PROBLEM DETAILS: Go through the entries below and count the lines holding the word "About". Reply with only the number, please.
(RECORD SET begins)
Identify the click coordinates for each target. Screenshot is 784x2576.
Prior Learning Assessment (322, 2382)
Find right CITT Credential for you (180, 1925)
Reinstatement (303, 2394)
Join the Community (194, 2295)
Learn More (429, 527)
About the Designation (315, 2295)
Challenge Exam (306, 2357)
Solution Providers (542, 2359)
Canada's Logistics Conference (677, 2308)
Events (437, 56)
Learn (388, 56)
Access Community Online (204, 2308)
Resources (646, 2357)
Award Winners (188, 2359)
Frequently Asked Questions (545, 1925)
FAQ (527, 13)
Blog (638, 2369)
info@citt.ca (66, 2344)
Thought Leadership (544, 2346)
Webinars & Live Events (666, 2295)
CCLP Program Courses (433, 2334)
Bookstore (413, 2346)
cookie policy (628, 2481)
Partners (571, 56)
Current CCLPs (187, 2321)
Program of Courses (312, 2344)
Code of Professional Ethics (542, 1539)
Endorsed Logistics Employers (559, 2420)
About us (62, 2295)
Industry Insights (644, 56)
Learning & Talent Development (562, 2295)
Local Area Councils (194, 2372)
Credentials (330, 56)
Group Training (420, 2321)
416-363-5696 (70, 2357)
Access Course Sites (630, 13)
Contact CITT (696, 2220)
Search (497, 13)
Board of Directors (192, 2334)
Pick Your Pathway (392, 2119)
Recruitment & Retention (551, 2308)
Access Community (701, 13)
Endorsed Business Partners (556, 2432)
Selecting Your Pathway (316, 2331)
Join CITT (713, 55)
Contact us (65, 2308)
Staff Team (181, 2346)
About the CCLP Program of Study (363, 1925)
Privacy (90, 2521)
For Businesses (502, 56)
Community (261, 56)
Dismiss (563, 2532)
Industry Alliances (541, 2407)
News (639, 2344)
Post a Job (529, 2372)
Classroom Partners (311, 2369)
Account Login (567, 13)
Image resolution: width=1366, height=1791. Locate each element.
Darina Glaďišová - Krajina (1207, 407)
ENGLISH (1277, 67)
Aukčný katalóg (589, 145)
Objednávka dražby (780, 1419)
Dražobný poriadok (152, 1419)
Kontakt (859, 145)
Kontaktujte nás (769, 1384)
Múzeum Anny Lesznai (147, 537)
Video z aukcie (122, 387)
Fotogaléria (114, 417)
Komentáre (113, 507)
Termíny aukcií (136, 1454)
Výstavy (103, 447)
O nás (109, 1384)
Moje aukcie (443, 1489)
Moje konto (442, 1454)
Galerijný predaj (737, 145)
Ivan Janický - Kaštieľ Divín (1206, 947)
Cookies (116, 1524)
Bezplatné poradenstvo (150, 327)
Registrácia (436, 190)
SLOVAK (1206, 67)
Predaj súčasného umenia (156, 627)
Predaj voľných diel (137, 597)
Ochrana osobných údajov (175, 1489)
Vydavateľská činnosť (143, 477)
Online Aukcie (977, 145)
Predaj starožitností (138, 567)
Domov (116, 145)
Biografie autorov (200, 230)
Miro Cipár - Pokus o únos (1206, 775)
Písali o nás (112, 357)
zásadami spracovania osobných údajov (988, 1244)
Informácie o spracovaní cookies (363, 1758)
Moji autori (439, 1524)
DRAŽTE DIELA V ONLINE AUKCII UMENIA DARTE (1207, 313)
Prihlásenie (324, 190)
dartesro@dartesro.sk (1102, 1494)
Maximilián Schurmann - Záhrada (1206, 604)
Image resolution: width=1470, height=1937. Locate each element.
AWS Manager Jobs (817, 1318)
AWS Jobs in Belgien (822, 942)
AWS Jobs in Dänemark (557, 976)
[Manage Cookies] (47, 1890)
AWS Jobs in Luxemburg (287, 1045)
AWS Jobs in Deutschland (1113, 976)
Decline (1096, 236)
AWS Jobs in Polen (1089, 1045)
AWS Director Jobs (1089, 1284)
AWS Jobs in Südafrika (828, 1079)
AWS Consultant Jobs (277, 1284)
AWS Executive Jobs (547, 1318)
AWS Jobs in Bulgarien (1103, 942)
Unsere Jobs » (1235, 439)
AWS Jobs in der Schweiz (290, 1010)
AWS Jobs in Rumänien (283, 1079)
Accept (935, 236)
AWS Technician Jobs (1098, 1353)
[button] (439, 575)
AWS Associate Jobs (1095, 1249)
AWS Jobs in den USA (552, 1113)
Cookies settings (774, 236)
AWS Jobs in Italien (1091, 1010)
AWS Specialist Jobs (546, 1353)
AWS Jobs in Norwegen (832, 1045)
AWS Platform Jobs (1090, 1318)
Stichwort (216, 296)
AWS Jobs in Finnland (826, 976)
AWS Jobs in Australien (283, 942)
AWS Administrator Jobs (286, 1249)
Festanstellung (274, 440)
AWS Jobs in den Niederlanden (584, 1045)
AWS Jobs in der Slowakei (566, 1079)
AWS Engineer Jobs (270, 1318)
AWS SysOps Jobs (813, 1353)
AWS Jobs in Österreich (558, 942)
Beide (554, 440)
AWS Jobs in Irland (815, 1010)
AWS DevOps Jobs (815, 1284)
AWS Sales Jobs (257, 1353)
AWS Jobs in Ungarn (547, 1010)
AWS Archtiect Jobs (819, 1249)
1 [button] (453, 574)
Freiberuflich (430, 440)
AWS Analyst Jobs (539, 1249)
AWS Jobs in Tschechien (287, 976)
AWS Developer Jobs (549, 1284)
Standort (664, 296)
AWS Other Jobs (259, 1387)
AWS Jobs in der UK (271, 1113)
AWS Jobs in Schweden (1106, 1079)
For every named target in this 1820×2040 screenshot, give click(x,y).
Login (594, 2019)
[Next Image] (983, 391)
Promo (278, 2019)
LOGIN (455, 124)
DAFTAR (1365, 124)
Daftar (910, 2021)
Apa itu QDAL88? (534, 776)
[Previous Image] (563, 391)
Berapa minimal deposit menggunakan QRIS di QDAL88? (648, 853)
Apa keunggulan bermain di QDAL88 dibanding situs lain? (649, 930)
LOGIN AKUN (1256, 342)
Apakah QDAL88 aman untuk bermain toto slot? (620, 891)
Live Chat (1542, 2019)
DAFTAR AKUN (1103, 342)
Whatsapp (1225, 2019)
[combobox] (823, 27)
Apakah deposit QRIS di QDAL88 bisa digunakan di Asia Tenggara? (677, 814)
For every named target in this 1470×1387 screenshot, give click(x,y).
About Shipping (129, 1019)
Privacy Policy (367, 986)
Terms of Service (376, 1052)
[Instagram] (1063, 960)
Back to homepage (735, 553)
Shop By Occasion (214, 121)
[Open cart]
(RECORD SET ends)
EXPECTED OUTPUT: 4